- _Assignment_
Down to the last character, transcribe every record.
BEGIN Data extracts
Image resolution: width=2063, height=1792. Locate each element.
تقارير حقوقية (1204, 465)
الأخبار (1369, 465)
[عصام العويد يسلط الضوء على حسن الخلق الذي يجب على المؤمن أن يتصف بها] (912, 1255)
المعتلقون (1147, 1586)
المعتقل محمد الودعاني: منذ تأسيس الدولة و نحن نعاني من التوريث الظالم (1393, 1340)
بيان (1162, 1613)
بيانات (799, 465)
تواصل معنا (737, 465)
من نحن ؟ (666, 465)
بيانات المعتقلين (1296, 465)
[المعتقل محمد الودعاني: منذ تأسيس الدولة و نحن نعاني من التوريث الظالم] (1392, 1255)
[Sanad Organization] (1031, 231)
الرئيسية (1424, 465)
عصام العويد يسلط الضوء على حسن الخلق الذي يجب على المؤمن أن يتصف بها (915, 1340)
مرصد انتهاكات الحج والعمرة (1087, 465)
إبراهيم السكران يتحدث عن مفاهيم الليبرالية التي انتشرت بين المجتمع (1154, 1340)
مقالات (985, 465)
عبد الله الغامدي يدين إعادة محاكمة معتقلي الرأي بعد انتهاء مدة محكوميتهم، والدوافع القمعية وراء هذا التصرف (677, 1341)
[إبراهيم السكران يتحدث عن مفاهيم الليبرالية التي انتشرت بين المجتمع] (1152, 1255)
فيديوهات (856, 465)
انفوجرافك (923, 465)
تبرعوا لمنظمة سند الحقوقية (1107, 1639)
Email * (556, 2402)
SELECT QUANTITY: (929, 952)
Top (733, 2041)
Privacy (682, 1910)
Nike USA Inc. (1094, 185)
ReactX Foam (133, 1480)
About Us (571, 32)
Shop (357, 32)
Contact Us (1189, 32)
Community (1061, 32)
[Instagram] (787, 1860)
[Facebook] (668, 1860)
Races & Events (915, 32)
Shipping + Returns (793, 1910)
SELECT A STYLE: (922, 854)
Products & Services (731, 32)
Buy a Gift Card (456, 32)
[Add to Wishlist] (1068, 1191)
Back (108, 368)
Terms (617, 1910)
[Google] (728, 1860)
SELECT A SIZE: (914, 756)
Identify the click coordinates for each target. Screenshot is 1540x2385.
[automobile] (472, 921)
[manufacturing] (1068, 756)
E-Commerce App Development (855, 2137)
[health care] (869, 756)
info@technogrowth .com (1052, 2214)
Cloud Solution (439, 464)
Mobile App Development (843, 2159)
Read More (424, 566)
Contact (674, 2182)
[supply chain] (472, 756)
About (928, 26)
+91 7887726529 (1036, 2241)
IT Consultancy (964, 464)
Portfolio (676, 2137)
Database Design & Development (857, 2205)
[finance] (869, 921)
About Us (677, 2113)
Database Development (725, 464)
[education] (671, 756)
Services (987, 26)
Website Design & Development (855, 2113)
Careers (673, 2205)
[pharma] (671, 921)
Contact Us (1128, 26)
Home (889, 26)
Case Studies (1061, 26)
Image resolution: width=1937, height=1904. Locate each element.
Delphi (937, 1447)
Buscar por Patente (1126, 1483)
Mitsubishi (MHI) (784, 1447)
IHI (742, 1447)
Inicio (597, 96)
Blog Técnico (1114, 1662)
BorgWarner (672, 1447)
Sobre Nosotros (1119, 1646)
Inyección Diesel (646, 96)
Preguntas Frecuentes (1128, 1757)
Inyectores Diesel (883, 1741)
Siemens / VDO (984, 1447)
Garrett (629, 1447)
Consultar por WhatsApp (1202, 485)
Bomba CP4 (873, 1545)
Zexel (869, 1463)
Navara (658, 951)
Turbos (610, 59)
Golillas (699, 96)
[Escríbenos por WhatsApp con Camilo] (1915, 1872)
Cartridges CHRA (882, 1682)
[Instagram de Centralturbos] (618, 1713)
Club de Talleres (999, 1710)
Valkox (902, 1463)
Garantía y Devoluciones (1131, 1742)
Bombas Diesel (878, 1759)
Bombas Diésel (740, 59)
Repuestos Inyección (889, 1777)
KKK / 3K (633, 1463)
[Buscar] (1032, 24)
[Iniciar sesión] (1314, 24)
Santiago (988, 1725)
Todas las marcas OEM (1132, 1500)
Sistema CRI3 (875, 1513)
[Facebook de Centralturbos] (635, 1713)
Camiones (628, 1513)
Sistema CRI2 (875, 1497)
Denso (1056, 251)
END Data extracts
- _Your response_
Image resolution: width=2063, height=1792. Locate each element.
تقارير حقوقية (1204, 465)
الأخبار (1369, 465)
[عصام العويد يسلط الضوء على حسن الخلق الذي يجب على المؤمن أن يتصف بها] (912, 1255)
المعتلقون (1147, 1586)
المعتقل محمد الودعاني: منذ تأسيس الدولة و نحن نعاني من التوريث الظالم (1393, 1340)
بيان (1162, 1613)
بيانات (799, 465)
تواصل معنا (737, 465)
من نحن ؟ (666, 465)
بيانات المعتقلين (1296, 465)
[المعتقل محمد الودعاني: منذ تأسيس الدولة و نحن نعاني من التوريث الظالم] (1392, 1255)
[Sanad Organization] (1031, 231)
الرئيسية (1424, 465)
عصام العويد يسلط الضوء على حسن الخلق الذي يجب على المؤمن أن يتصف بها (915, 1340)
مرصد انتهاكات الحج والعمرة (1087, 465)
إبراهيم السكران يتحدث عن مفاهيم الليبرالية التي انتشرت بين المجتمع (1154, 1340)
مقالات (985, 465)
عبد الله الغامدي يدين إعادة محاكمة معتقلي الرأي بعد انتهاء مدة محكوميتهم، والدوافع القمعية وراء هذا التصرف (677, 1341)
[إبراهيم السكران يتحدث عن مفاهيم الليبرالية التي انتشرت بين المجتمع] (1152, 1255)
فيديوهات (856, 465)
انفوجرافك (923, 465)
تبرعوا لمنظمة سند الحقوقية (1107, 1639)
Email * (556, 2402)
SELECT QUANTITY: (929, 952)
Top (733, 2041)
Privacy (682, 1910)
Nike USA Inc. (1094, 185)
ReactX Foam (133, 1480)
About Us (571, 32)
Shop (357, 32)
Contact Us (1189, 32)
Community (1061, 32)
[Instagram] (787, 1860)
[Facebook] (668, 1860)
Races & Events (915, 32)
Shipping + Returns (793, 1910)
SELECT A STYLE: (922, 854)
Products & Services (731, 32)
Buy a Gift Card (456, 32)
[Add to Wishlist] (1068, 1191)
Back (108, 368)
Terms (617, 1910)
[Google] (728, 1860)
SELECT A SIZE: (914, 756)
Identify the click coordinates for each target. Screenshot is 1540x2385.
[automobile] (472, 921)
[manufacturing] (1068, 756)
E-Commerce App Development (855, 2137)
[health care] (869, 756)
info@technogrowth .com (1052, 2214)
Cloud Solution (439, 464)
Mobile App Development (843, 2159)
Read More (424, 566)
Contact (674, 2182)
[supply chain] (472, 756)
About (928, 26)
+91 7887726529 (1036, 2241)
IT Consultancy (964, 464)
Portfolio (676, 2137)
Database Design & Development (857, 2205)
[finance] (869, 921)
About Us (677, 2113)
Database Development (725, 464)
[education] (671, 756)
Services (987, 26)
Website Design & Development (855, 2113)
Careers (673, 2205)
[pharma] (671, 921)
Contact Us (1128, 26)
Home (889, 26)
Case Studies (1061, 26)
Image resolution: width=1937, height=1904. Locate each element.
Delphi (937, 1447)
Buscar por Patente (1126, 1483)
Mitsubishi (MHI) (784, 1447)
IHI (742, 1447)
Inicio (597, 96)
Blog Técnico (1114, 1662)
BorgWarner (672, 1447)
Sobre Nosotros (1119, 1646)
Inyección Diesel (646, 96)
Preguntas Frecuentes (1128, 1757)
Inyectores Diesel (883, 1741)
Siemens / VDO (984, 1447)
Garrett (629, 1447)
Consultar por WhatsApp (1202, 485)
Bomba CP4 (873, 1545)
Zexel (869, 1463)
Navara (658, 951)
Turbos (610, 59)
Golillas (699, 96)
[Escríbenos por WhatsApp con Camilo] (1915, 1872)
Cartridges CHRA (882, 1682)
[Instagram de Centralturbos] (618, 1713)
Club de Talleres (999, 1710)
Valkox (902, 1463)
Garantía y Devoluciones (1131, 1742)
Bombas Diesel (878, 1759)
Bombas Diésel (740, 59)
Repuestos Inyección (889, 1777)
KKK / 3K (633, 1463)
[Buscar] (1032, 24)
[Iniciar sesión] (1314, 24)
Santiago (988, 1725)
Todas las marcas OEM (1132, 1500)
Sistema CRI3 (875, 1513)
[Facebook de Centralturbos] (635, 1713)
Camiones (628, 1513)
Sistema CRI2 (875, 1497)
Denso (1056, 251)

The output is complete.